Some of the most natural sets of data obey Benford’s law extremely well. Take, for example, the powers of 2, which are generated by multiplying the previous number by 2, giving the sequence 1,2,4,8,16,32,… Considering the first 100 powers of 2 gives the following data:
First Digit | No. of times it appears | Percentage |
1 | 30 | 30% |
2 | 17 | 17% |
3 | 13 | 13% |
4 | 10 | 10% |
5 | 7 | 7% |
6 | 7 | 7% |
7 | 6 | 6% |
8 | 5 | 5% |
9 | 5 | 5% |
As you can see that this fits Benford’s law pretty well, and taking many more powers in the sequence actually increases this accuracy. Other sequences, such as the Fibonacci numbers, the factorials, and the powers of nearly any whole number will in fact satisfy Benford’s law.

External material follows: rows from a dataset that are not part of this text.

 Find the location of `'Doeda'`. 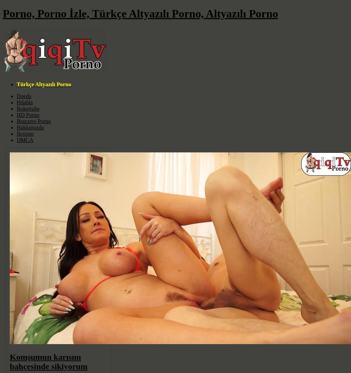

'Doeda' is located at coordinates (24, 95).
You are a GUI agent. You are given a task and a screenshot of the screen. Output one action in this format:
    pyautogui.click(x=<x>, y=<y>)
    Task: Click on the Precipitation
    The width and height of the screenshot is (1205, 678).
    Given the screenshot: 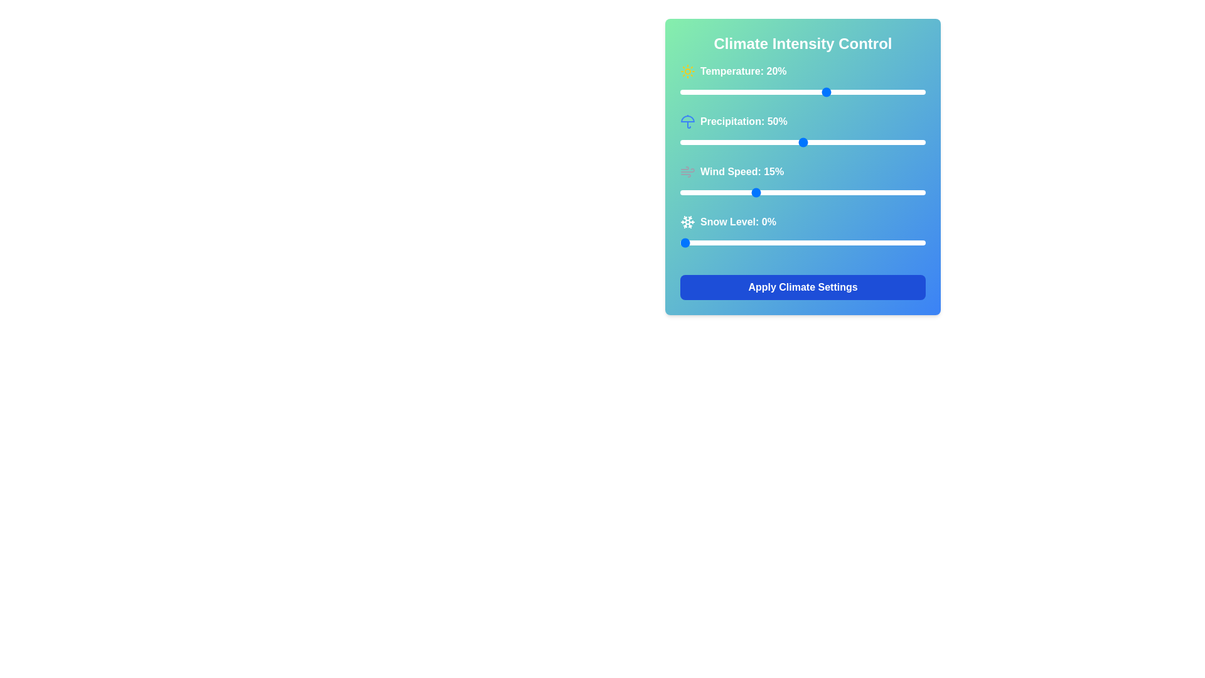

Now it’s probably around the point of the article where you’re starting to think along the lines of “Benford’s law might seem like a nice little observation about maths, but how can it help us in real-life?” Well, when people come up with fake data, they tend to pick data that is uniformly distributed, meaning each digit is equally likely to occur, or, if they are trying to be a bit smarter about it, perhaps normally distributed where the data is centred around a mean or average value. Below is an example of a normal distribution with mean 0 (notice the similarity in shape to the height data above):
However, a lot of financial data should in fact satisfy Benford’s law, so analysis of the first few digits of such data can help to detect fraudulent data sets in forensic accounting. This is seen in the Ben Affleck movie, ‘The Accountant’, and the Netflix series, ‘Ozark’, where the over-representation of certain digits is used to find fraudulent data. Very rarely, the fact that certain data should obey Benford’s law has even been used as evidence during criminal cases in the US, and some suggest that it proves electoral fraud in various elections worldwide, although many experts remain divided on whether or not Benford’s law should be used in this way. Most agree that Benford’s law can suggest that data is fake, but is not an automatic proof of guilt – in some cases there will be explanations as to why the data doesn’t behave as expected. However, in a time where streams of ‘fake news’ are being produced daily, who knows where Benford’s law might take us in the future?